Foi paradoxal, as medidas que foram adotadas no Brasil em 2006 e nos Estados Unidos após a crise de 2008 para defender os tomadores dos empréstimos tiveram também o efeito de proteger os bancos de práticas concorrenciais deturpadas e melhorar sua rentabilidade no médio prazo.
As lições dos dois exemplos estão consolidadas na literatura bancária há mais de um século. São que a sustentabilidade dos relacionamentos financeiros, o equilíbrio entre tomador e credor, a transparência e a inibição de práticas predatórias e do curtoprazismo são condições necessárias para uma oferta sólida de crédito.
A crise do crédito nos Estados Unidos foi aguda, a que o Brasil está experimentando nesta década é crônica. A inadimplência nos quatro anos que antecederam a crise de 2014 aumentou mais de 60% e foi um dos determinantes da contração do PIB naquele período. Agravou-se depois e atualmente está num recorde histórico. São mais de 60 milhões de cidadãos e cinco milhões de empresas com anotações de atraso de pagamentos. O efeito é o fechamento de empresas, desemprego e queda no valor de ativos reais. É uma destruição de riqueza e uma redução no potencial de crescimento do Brasil que podia ter sido evitada.
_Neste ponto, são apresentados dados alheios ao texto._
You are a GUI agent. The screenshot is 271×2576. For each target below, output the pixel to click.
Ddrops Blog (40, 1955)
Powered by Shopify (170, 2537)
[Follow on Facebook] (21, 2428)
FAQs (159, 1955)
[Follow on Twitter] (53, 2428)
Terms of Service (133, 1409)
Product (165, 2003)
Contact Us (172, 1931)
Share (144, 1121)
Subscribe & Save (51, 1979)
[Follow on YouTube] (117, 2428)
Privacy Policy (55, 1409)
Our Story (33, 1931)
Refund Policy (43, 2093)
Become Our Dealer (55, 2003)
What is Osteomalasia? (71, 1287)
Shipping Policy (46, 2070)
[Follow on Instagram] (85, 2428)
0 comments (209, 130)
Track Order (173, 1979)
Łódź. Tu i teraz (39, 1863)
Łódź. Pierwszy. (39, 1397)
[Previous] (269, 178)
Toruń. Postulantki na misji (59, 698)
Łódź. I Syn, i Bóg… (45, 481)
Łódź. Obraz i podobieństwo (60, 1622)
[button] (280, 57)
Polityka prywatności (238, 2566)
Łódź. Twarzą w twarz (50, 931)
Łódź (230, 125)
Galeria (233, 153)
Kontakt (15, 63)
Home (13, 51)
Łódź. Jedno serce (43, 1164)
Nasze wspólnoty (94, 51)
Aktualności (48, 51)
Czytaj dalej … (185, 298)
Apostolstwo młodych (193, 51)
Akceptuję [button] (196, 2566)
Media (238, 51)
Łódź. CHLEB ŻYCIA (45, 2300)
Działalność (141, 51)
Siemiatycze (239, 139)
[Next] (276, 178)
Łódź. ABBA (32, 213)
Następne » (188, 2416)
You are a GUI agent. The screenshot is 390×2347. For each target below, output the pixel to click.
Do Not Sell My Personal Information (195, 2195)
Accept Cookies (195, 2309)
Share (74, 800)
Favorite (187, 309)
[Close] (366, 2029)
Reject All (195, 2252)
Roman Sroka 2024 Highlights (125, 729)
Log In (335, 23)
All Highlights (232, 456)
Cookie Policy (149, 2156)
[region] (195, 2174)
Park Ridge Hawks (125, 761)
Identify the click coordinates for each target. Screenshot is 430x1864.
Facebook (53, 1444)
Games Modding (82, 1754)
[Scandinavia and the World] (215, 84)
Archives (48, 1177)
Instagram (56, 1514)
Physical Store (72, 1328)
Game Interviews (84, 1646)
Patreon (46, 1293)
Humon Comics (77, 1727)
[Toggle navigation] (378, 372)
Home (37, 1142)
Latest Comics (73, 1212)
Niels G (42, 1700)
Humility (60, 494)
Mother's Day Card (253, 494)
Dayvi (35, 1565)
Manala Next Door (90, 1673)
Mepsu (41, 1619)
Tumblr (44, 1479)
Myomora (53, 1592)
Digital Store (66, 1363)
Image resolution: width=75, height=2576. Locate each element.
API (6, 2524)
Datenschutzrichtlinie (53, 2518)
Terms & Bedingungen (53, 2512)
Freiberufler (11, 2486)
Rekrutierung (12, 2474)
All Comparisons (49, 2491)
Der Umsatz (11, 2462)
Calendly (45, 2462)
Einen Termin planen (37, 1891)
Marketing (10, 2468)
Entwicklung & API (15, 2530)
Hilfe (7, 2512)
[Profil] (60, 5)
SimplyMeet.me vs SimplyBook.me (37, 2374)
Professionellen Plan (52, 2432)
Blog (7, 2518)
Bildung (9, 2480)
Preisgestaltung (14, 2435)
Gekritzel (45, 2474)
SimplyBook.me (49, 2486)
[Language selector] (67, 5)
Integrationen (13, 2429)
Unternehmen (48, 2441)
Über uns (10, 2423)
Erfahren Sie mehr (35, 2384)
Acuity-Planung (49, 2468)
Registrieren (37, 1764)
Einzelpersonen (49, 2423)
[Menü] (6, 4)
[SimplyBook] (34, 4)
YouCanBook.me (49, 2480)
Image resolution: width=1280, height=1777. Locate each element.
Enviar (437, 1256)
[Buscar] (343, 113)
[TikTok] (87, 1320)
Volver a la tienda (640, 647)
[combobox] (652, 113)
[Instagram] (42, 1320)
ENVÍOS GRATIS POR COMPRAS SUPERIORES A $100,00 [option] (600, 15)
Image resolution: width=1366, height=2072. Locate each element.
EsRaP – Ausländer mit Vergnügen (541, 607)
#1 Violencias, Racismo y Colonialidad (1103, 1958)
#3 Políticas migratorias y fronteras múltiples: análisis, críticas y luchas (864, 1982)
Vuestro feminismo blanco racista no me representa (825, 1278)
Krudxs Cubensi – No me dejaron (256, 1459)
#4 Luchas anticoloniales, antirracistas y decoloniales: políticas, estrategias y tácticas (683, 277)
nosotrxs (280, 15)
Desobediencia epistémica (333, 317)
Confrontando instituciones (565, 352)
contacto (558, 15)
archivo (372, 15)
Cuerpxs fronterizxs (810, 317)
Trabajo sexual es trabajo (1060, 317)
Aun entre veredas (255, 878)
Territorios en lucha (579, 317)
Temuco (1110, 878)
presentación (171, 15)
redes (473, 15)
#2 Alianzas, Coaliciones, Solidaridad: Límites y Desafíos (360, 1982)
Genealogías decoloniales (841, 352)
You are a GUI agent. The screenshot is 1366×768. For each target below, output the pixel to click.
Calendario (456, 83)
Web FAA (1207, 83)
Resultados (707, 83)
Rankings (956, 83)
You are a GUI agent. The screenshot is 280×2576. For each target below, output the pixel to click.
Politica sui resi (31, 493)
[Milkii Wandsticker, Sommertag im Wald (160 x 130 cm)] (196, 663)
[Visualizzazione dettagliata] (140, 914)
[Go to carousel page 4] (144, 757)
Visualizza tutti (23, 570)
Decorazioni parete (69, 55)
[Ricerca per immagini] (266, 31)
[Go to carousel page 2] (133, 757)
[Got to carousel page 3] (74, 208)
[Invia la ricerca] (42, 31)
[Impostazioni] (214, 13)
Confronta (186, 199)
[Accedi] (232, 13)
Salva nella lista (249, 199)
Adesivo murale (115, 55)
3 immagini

A política de crédito e os modelos de negócios adotados são os responsáveis pela situação. Por um lado, a agenda BC+ tem um viés pró-credor e é insuficiente. Ilustrando: o registro eletrônico de duplicatas dá mais garantia ao credor, o cadastro positivo só fornece mais informações ao credor, a TLP (Taxa de Longo Prazo) protege o credor de uma alta de juros. São todas medidas para baixar o custo de crédito, não seu preço.
Um aprimoramento da agenda deveria incluir medidas pró- tomador, como mais transparência, padronizar as informações de crédito, precificar de acordo com o risco, manter a marcação original de cada operação, reestruturar a tributação sobre a intermediação financeira, exigir a certificação no mesmo padrão com que é feito para aplicações e acabar com a presunção da hipersuficiência do tomador, entre outras. Ao que deve agregar-se a remoção do entulho inflacionário.
O modelo de negócio de algumas instituições é um curtoprazismo inconseqüente de taxas altas e inadimplência elevada. No primeiro semestre deste ano há bancos que operaram com taxas acima de 500% ao ano com perdas de inadimplência superiores a três vezes o que efetivamente lucraram. Há instituições que para problemas temporários de liquidez só oferecem o cheque especial a mais de 300% ao ano. É a ante-sala da insolvência. Enfim, as distorções do sistema podem ser corrigidas rapidamente. Lembrando que há segmentos e instituições que funcionam adequadamente.
O momento é oportuno para uma mudança. A economia está frágil e necessita de um impulso forte que pode vir do sistema financeiro. A relação crédito/PIB está abaixo da metade de seu potencial, apontando um espaço a ocupar. O requisito é aprender as lições e colocá-las em prática.